Stakeholder responses to audit and governance reforms published
Following the Government’s consultation on reforms to audit and corporate governance that was published in March 2021 (see our previous Corporate Law Update), stakeholder organisations have begun publishing their responses.
In its response, a joint working group of the company law committees of the Law Society of England and Wales and the City of London Law Society notes the need to ensure that any reforms are proportionate, do not duplicate existing regulation and align properly with the recommendations of the recent review, headed by Lord Hill, of the UK’s Listing Regime. The working group also notes that companies have been facing an increasing cost of compliance and volume of regulation. It recommends taking the opportunity to consider simplifying existing corporate governance and reporting requirements to provide clarity and consistency and to reduce concerns that the burden of meeting requirements might deter companies from establishing themselves or listing in the UK.

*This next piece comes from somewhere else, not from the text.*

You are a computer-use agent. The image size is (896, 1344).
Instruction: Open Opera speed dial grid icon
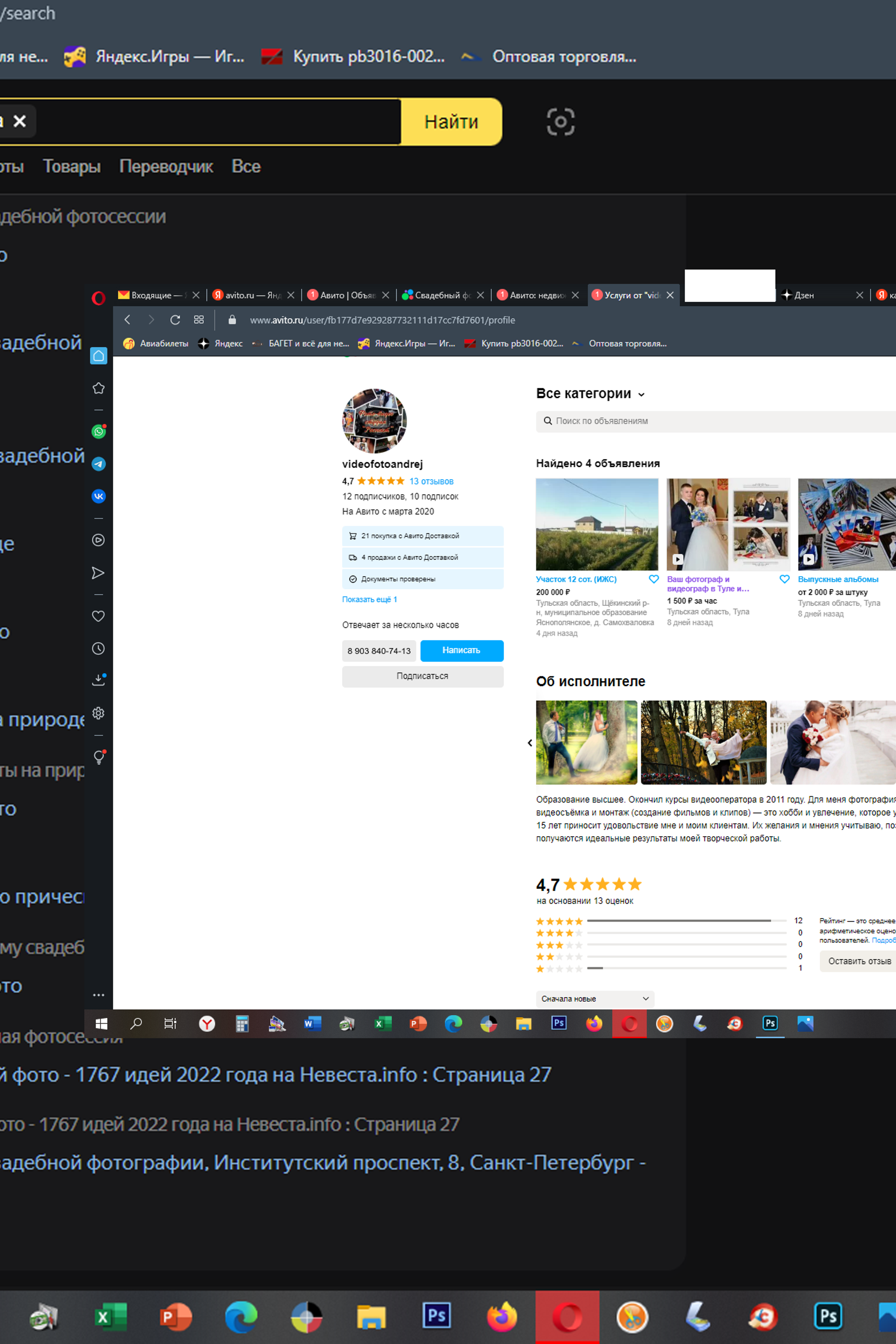[199, 320]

In its response, the Chartered Governance Institute of UK and Ireland (CGI) focuses on three key issues that need to be addressed:
- The expectation gap: the difference between the political, press and public expectation of a company auditor’s role and what the auditor perceives their role to be. In particular, the CGI asks whether the role of an auditor should be to demonstrate that a company is not in imminent danger of failure or simply to check the accuracy of the information in its accounting records.
- The delivery gap: the fact that (in the CGI’s words) “the percentage of audits . . . of a good standard is, simply, not good enough and it seems to be getting worse”. The CGI says that much more work is required to foster a greater spirit of professional scepticism among auditors.
- The challenger challenge: the view that the inability of challenger audit firms to enter the market for larger companies is less due to the dominance of the so-called “Big Four” than to the fact that challenger firms lack capacity and have not gained the same level of trust as the Big Four.
Also this week…
- Companies House resumes same-day capital reductions. Companies House has confirmed that it is aiming to re-introduce its same-day service for capital reductions through its “Upload a Document Service” this week. The service will enable users, for a premium fee, to fast-track submissions of Form SH19. Submissions must be made by 11:00 a.m. to be processed on the same day, and court orders cannot be attached. Applications received after this time will not be processed until the next working day.
- Companies House updates guidance on filing share buy-back returns. Companies House has updated its guidance on filing Form SH03 (return on purchase of shares), which needs to be stamped to indicate that stamp duty has been paid, when a company buys back its own shares. The guidance confirms that the temporary measures put in place to deal with the Covid-19 pandemic have now been made permanent. Going forwards, a company should send an electronic version of Form SH03 to HM Revenue & Customs (HMRC) and pay the appropriate stamp duty. HMRC will then issue a letter confirming payment of stamp duty, which the company should send to Companies House together with Form SH03.
- EU consults on extending green taxonomy. The EU Platform on Sustainable Finance has published two documents that explore the extension of the European Union’s existing taxonomy framework for sustainable finance. In a public consultation, the Platform asks for views on extending the taxonomy to cover significantly harmful (SH) activities and no significant impact (NSI) activities in relation to environmental sustainability. In a separate draft report, the Platform considers the merit in creating a “social taxonomy” focus on basic human needs and infrastructure. The Platform has asked for comments on both papers by 27 August 2021.